As I read this, I thought about my own understanding of the future and how I need to talk to God about that in relation to those in my family who are living in a sinful world. This is what God reveals about His future plans…
Truly, truly, I say to you, whoever hears my word and believes him who sent me has eternal life. He does not come into judgment, but has passed from death to life. (John 5:24)
He has life for those who believe in Jesus and judgment for those who do not. The Bible could not be more clear; this is the plan of God. He hides it from some, but reveals it to those who have faith like Abraham.
So what do I do with that knowledge? The above verse also answers this question. People need to hear His Word so they can believe. How can they hear if no one tells them? The Bible is clear on this; those who believe must share what we believe with others. God sends me right into the places where my loved ones live to share His Word with them.
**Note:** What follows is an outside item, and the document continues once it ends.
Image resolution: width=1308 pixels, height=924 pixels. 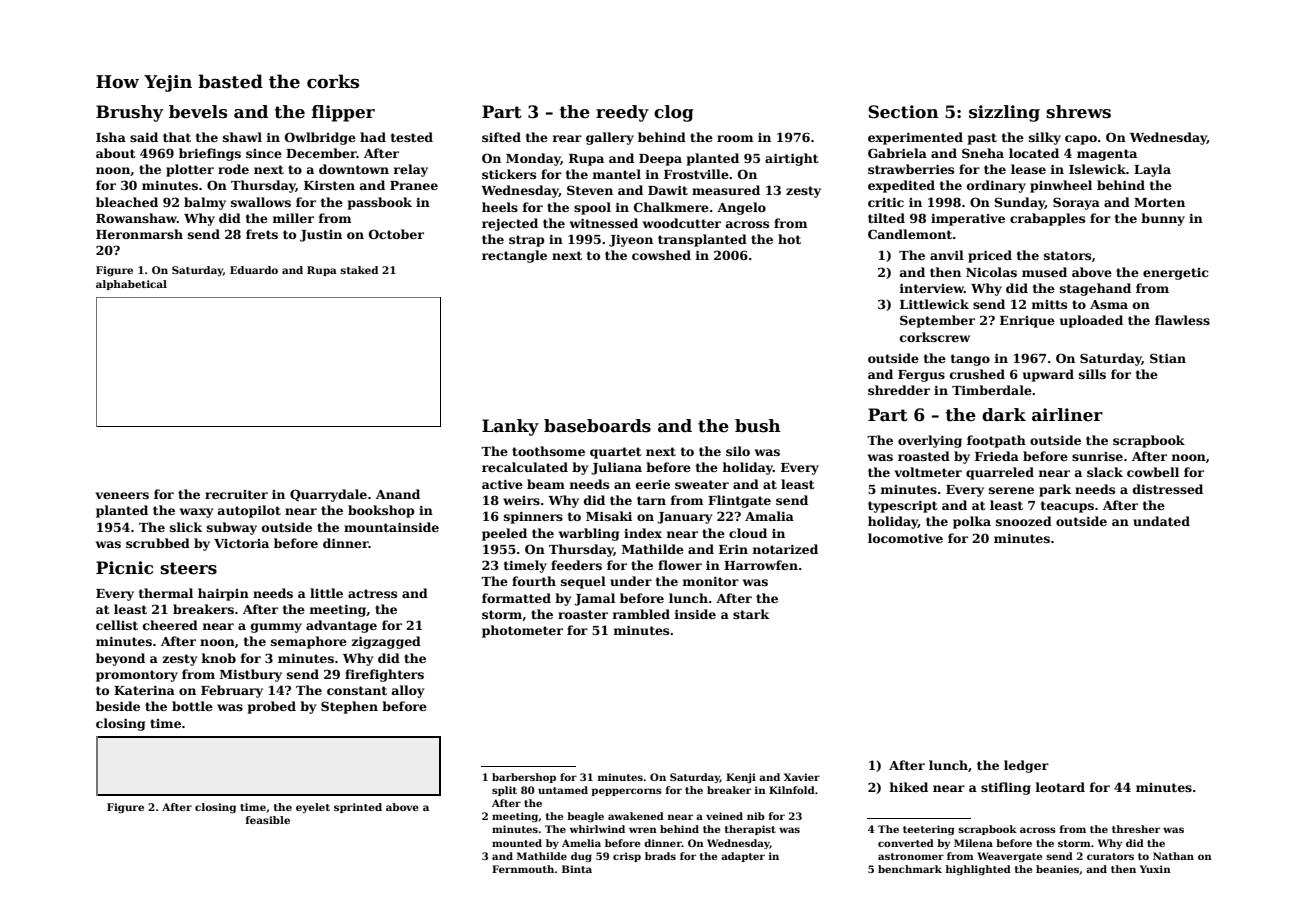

For this, God reveals that I must go to sinners. I cannot consider myself ‘holier than thou’ and dismiss to their fate those who are headed for judgment. Jonah did that and wound up in the belly of a fish! Yet at the same time, sharing Christ without discernment isn’t God’s plan either. He has a strong warning about sharing the gospel with those who have already rejected it: “Do not give dogs what is holy, and do not throw your pearls before pigs, lest they trample them underfoot and turn to attack you” (Matthew 7:6).
In the story of Abraham, this man seemed to know that Lot was or would become a righteous man (2 Peter 2:7) so Abraham also prayed for him, asking God to deliver him. He also seemed to know that the other residents of Sodom were evil and he offered no prayer for them. If God gave an unusual revelation to Abraham, that had to be it. He knew who to pray for and who to leave out.
For me, this is a reason for wanting three angels to come for a visit! I know that some “religious” people are not going to have eternal life. “Not everyone who says to me, ‘Lord, Lord,’ will enter the kingdom of heaven, but the one who does the will of my Father who is in heaven” (Matthew 7:21) and that many “tax collectors and sinners” will be there. I can intercede as Abraham prayed but God has hidden from me the knowledge of who will be saved and who will experience His wrath.
Lord, there are times when the burden of those headed for future judgment totally overwhelms me and I want to take a vacation from caring about the fate of others. Intercession is hard work. Yet You tell me to pray. You also sent Jesus to live in me. Because He lives forever, I will live forever. Because He also lives forever to intercede for me, how can I not do the same for others?